W^X ("Write XOR Execute"; spoken as W xor X) is a security feature in operating systems and virtual machines. It is a memory protection policy whereby every page in a process's or kernel's address space may be either writable or executable, but not both. Without such protection, a program can write (as data) CPU instructions in an area of memory intended for data and then arrange to run (as executable) those instructions. This can be dangerous if the writer of the memory is malicious.
W^X is relatively simple on processors which support fine-grained page permissions, such as Sun's SPARC and SPARC64, AMD's AMD64, Hewlett-Packard's PA-RISC, HP's (originally Digital Equipment Corporation's) Alpha, and ARM.

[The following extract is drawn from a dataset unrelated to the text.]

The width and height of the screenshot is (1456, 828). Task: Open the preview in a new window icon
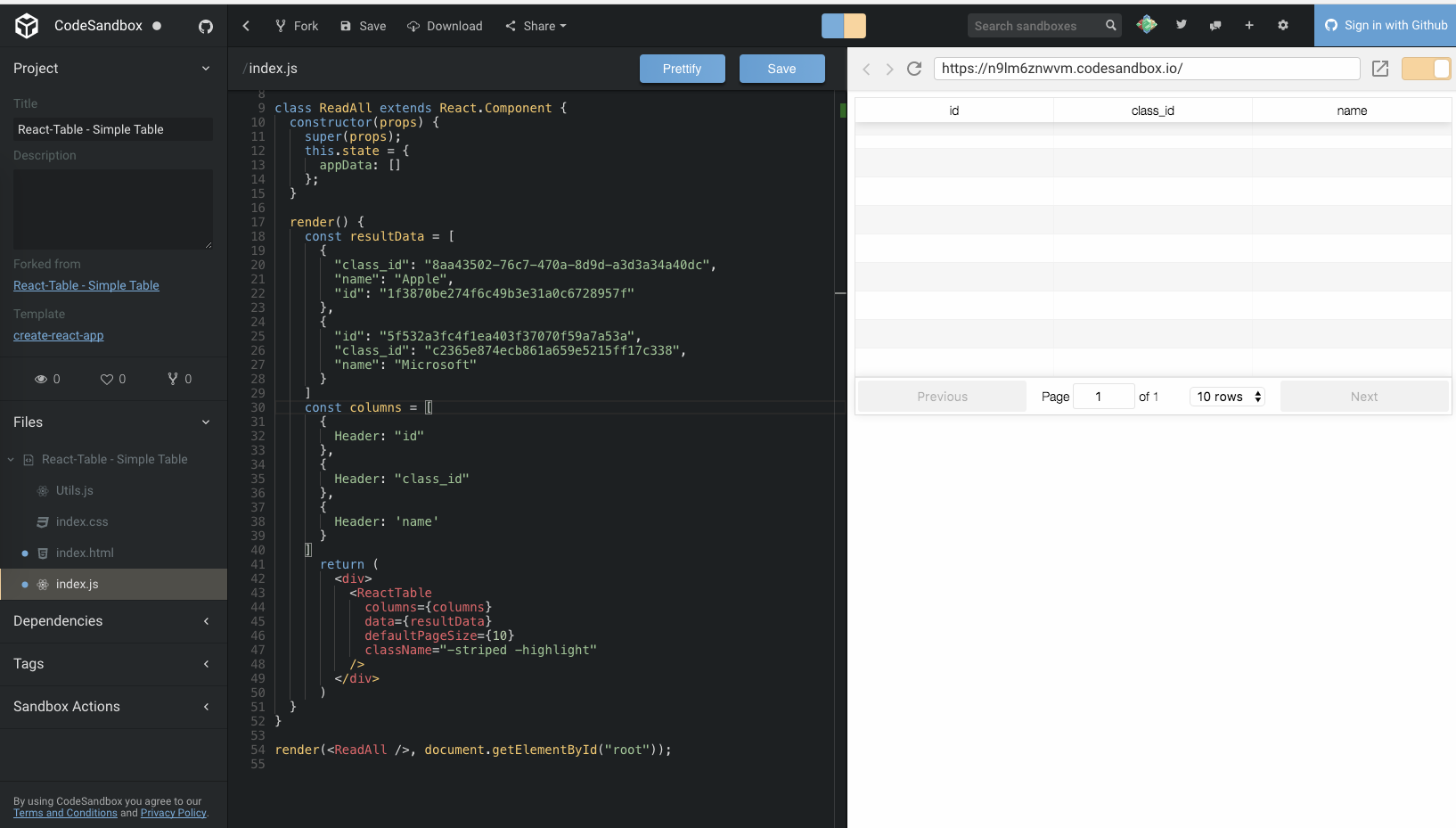[1380, 68]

Some early Intel 64 processors lacked the NX bit required for W^X, but this appeared in later chips. On processors with more limited features, such as the Intel i386, W^X requires using the CS code segment limit as a "line in the sand", a point in the address space above which execution is not permitted and data is located, and below which it is allowed and executable pages are placed.
W^X was first implemented in OpenBSD 3.3, released May 2003. In 2004, Microsoft introduced a similar feature called DEP (Data Execution Prevention) in Windows XP. Similar features are available for other operating systems, including the PaX and Exec Shield patches for Linux, and NetBSD's implementation of PaX.
Although W^X (or DEP) has only protected userland programs for most of its existence, in 2012 Microsoft extended it to the Windows kernel on the x86 and ARM architectures. In late 2014 and early 2015, W^X was added in the OpenBSD kernel on the AMD64 architecture. In early 2016, W^X was fully implemented on NetBSD's amd64 kernel, and partially on the i386 kernel.